Der Abfall stammt aus einem Reaktor, der 1988 abgeschaltet wurde. Seither lagert das Material in Jülich, in einem Zwischenlager, das seit 2013 ohne gültige Genehmigung betrieben wird. Die politischen und rechtlichen Streitigkeiten um dessen Entsorgung ziehen sich bereits seit über einem Jahrzehnt hin.
Die Stadt Ahaus sowie Atomkraftgegner haben wiederholt versucht, die Transporte zu stoppen.
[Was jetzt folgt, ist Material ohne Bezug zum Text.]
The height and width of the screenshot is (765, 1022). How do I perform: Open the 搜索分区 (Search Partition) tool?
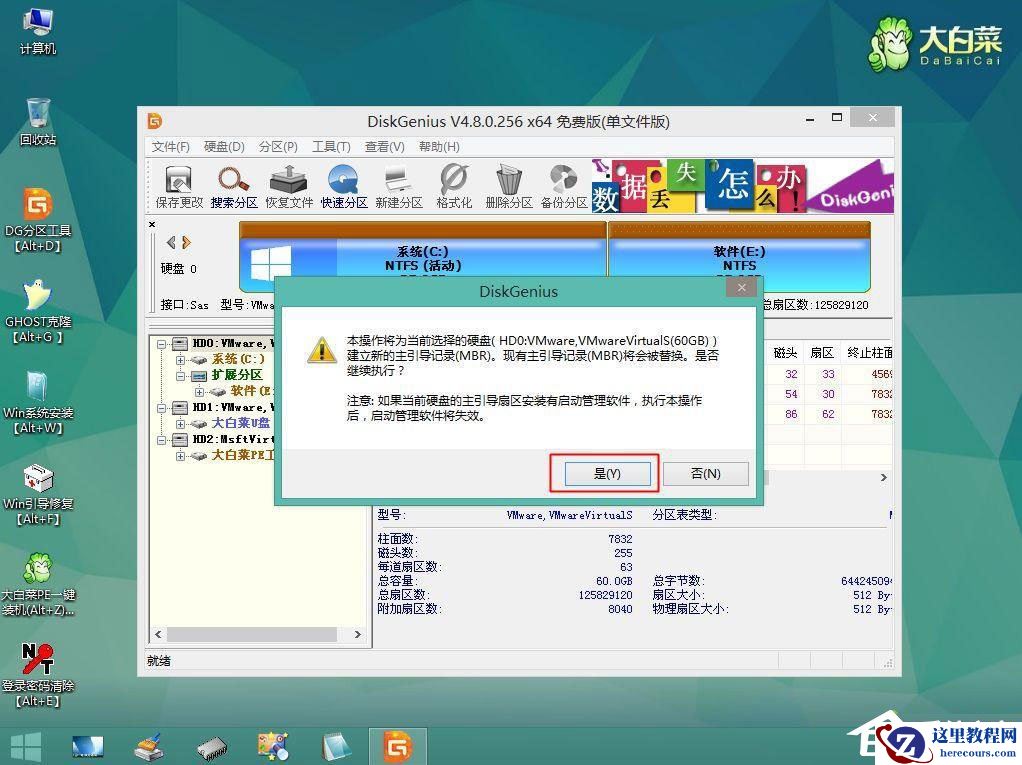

Ihre Bemühungen blieben erfolglos, und der Müll wird nun in mehr als 50 separaten Transporten verladen. Das Ziel, das Zwischenlager in Ahaus, verfügt über eine Genehmigung, die 2036 ausläuft.
Unterdessen diskutiert Deutschland eine Rückkehr zur Kernenergie und lotet "kleine modulare Reaktoren" (SMR) als mögliche Energieoption der Zukunft aus. Doch das ungelöste Problem der Endlagerung bleibt eine große Hürde. Das Forschungszentrum Jülich selbst hat längst einen Kurswechsel vollzogen und spezialisiert sich mittlerweile auf Quantencomputing statt auf Nuklearforschung.
Offizielle Stellen haben bisher nicht bestätigt, wie viele Transportbehälter für die ersten Lieferungen nächste Woche freigegeben wurden. Die fehlende Transparenz verstärkt die Unsicherheit über die langfristige Zukunft des Atommülls.
Der Abtransport markiert zwar das Ende eines langen Stillstands für Jülich. Doch das Problem der dauerhaften Lagerung bleibt bestehen – Ahaus ist nur eine vorübergehende Lösung. Während Deutschland über ein mögliches Comeback der Kernkraft debattiert, harren die Herausforderungen bei der Handhabung radioaktiver Abfälle weiterhin einer Lösung.